**Task objective**
Look through the material below and show every line with the word "screenshot".

**Supplied material**
━━━━

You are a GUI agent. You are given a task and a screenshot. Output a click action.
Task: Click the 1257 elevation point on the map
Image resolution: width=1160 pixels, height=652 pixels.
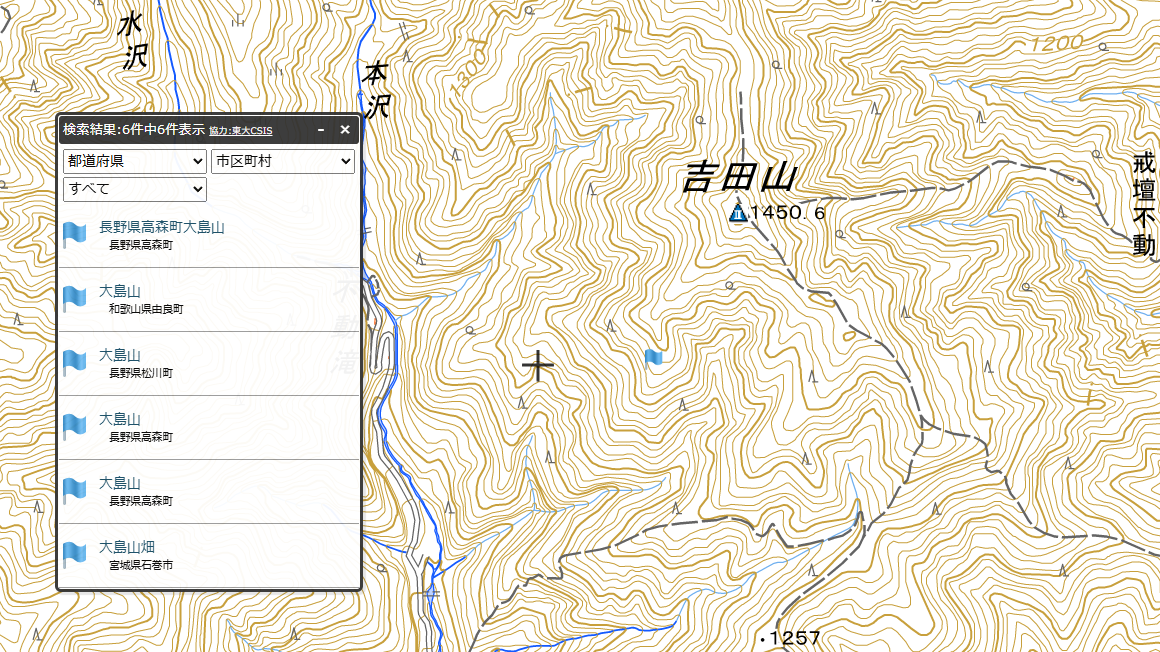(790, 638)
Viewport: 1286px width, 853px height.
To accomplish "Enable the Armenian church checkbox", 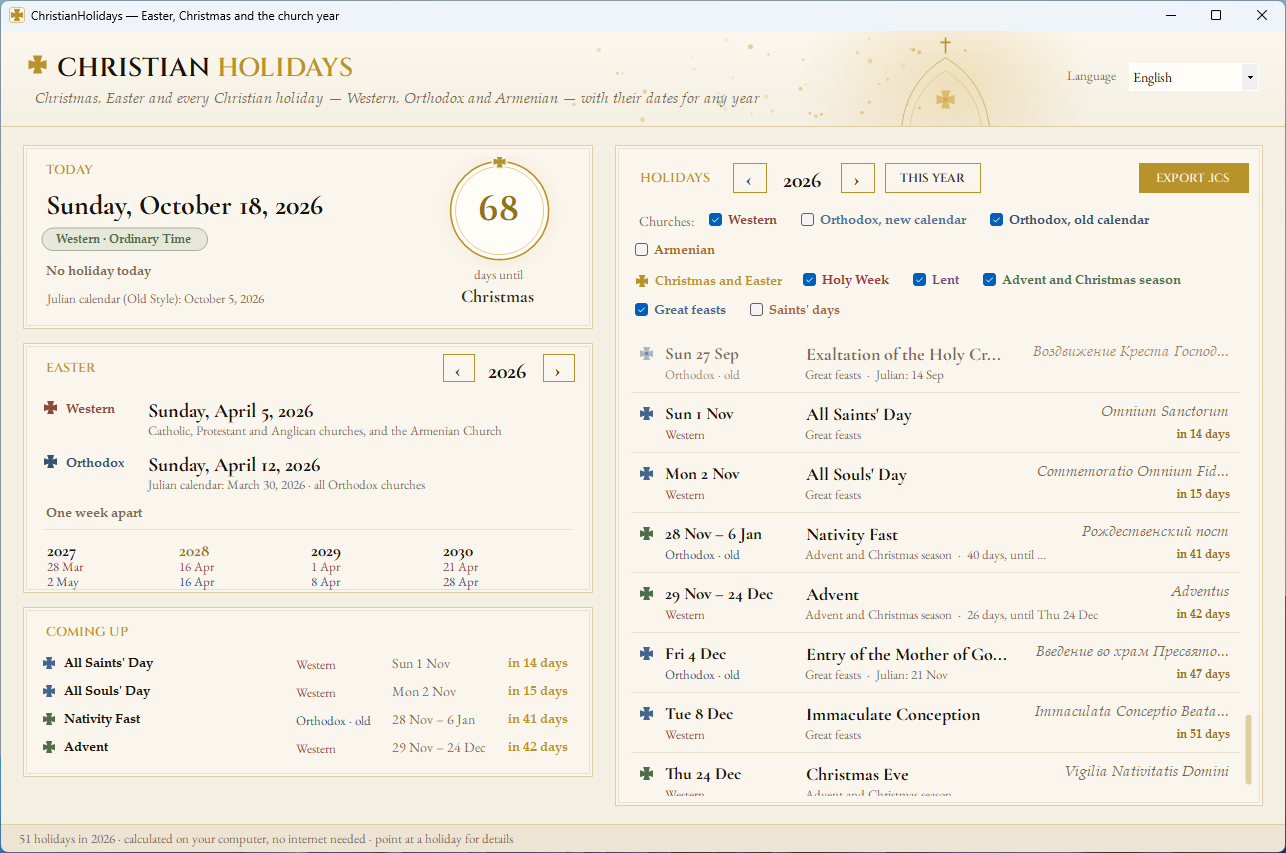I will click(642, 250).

━━━━

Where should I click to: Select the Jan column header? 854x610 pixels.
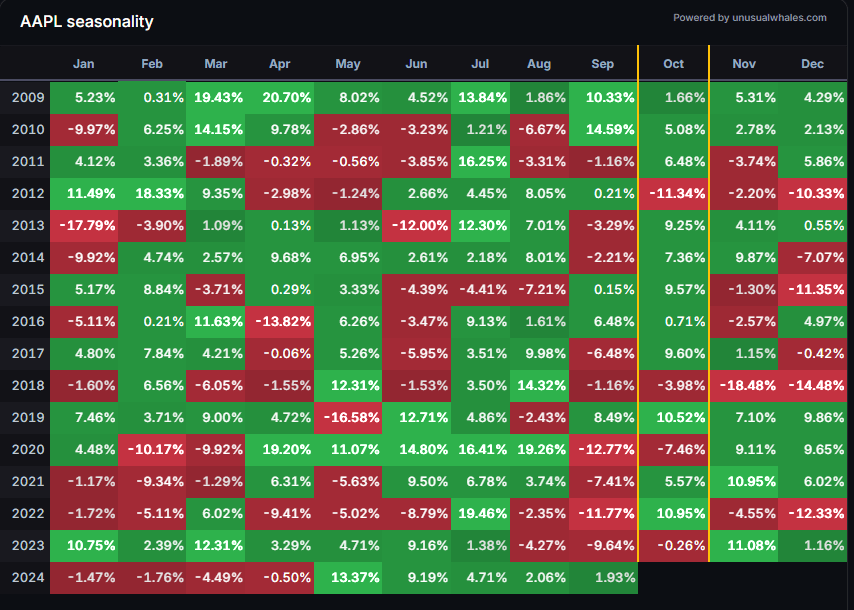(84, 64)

━━━━

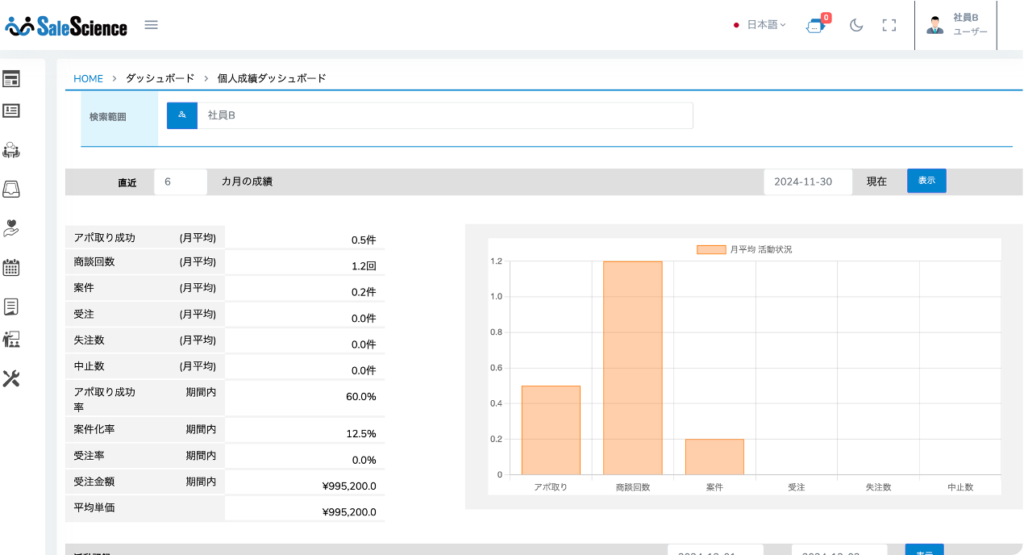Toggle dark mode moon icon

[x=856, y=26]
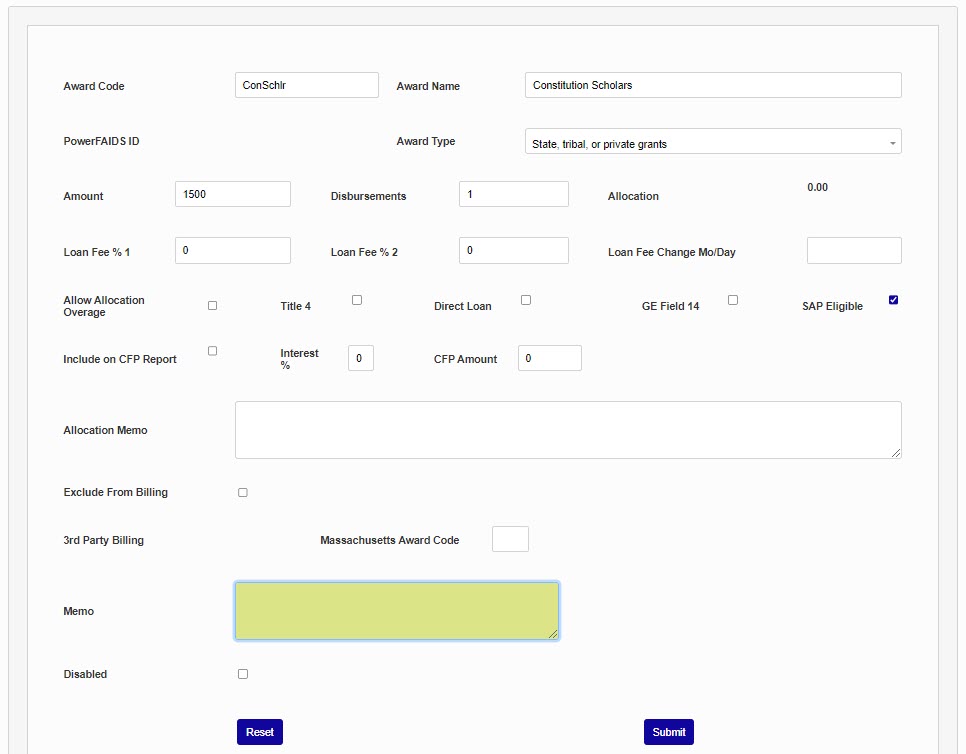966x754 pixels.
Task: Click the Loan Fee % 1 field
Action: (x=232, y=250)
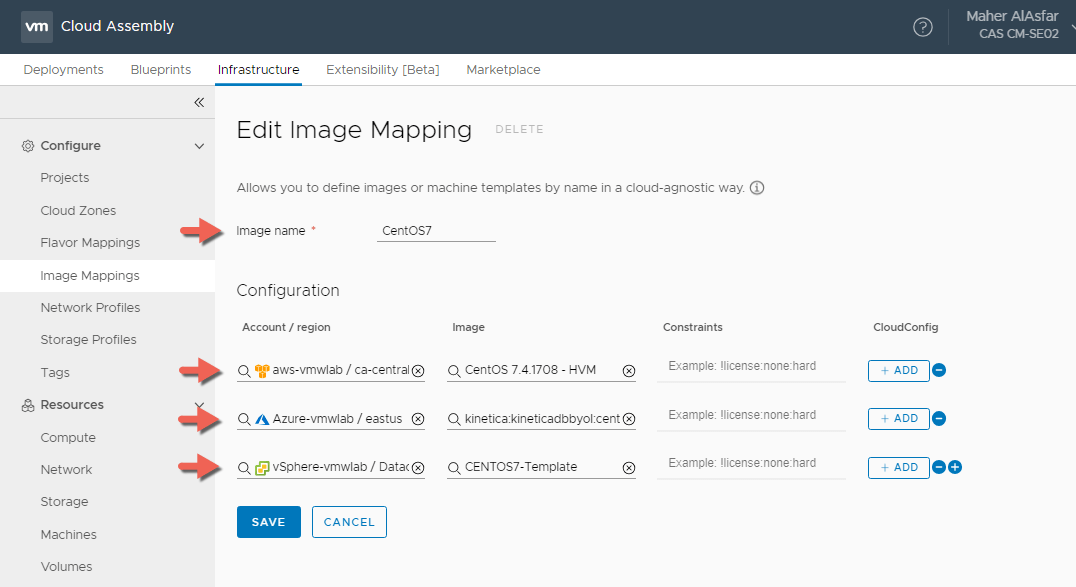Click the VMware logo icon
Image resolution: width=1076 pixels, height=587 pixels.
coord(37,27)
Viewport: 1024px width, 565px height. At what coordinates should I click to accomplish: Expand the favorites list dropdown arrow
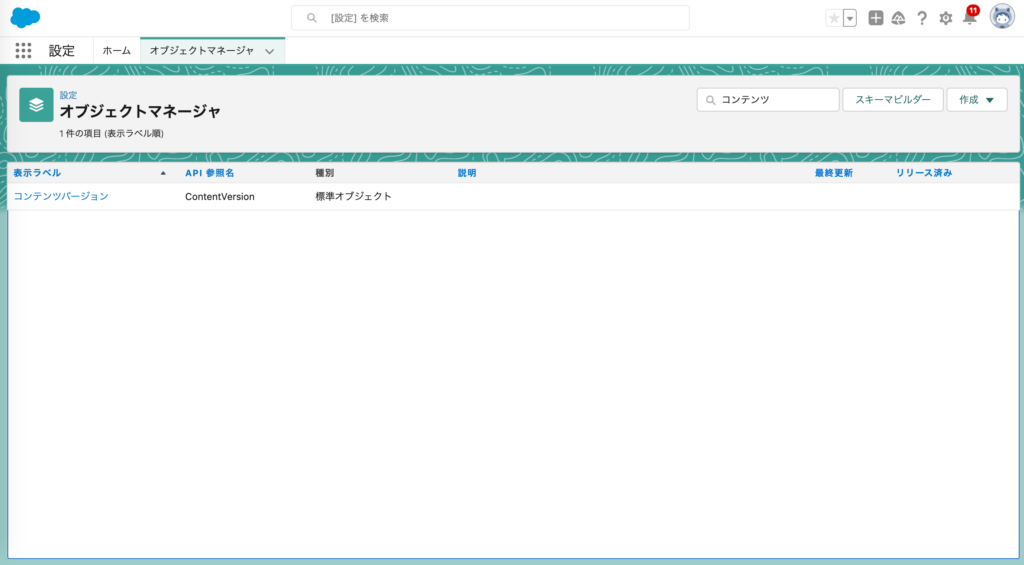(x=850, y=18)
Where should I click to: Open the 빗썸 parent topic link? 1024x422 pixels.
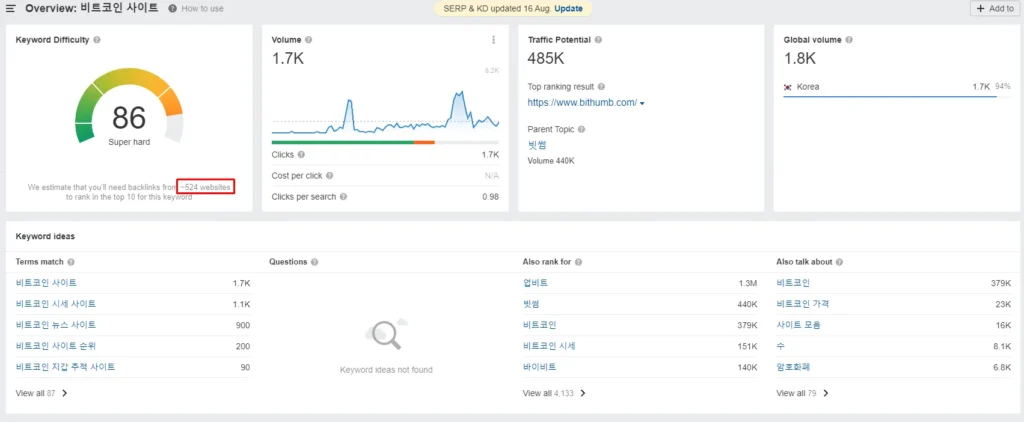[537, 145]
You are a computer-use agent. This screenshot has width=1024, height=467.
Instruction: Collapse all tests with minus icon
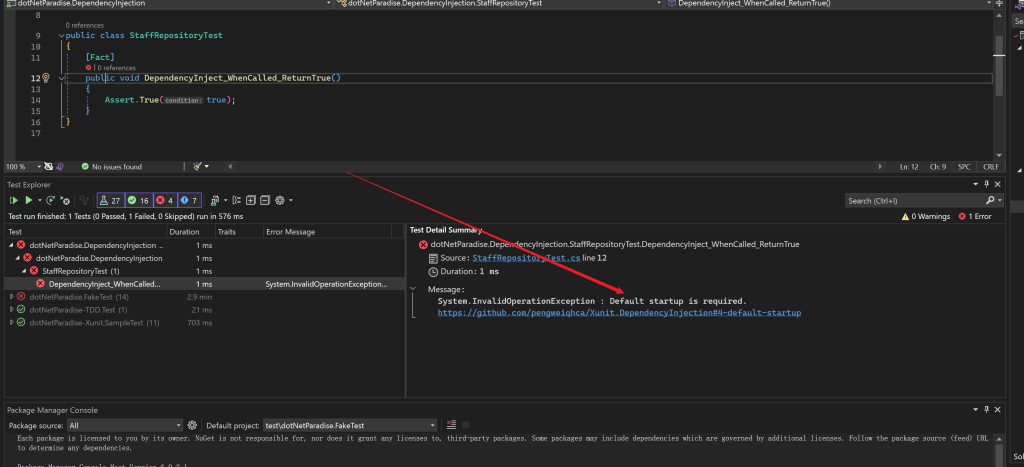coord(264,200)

━━━━

**Response box**
You are a GUI agent. You are given a task and a screenshot. Output a click action.
You are a computer-use agent. This screenshot has width=1024, height=467.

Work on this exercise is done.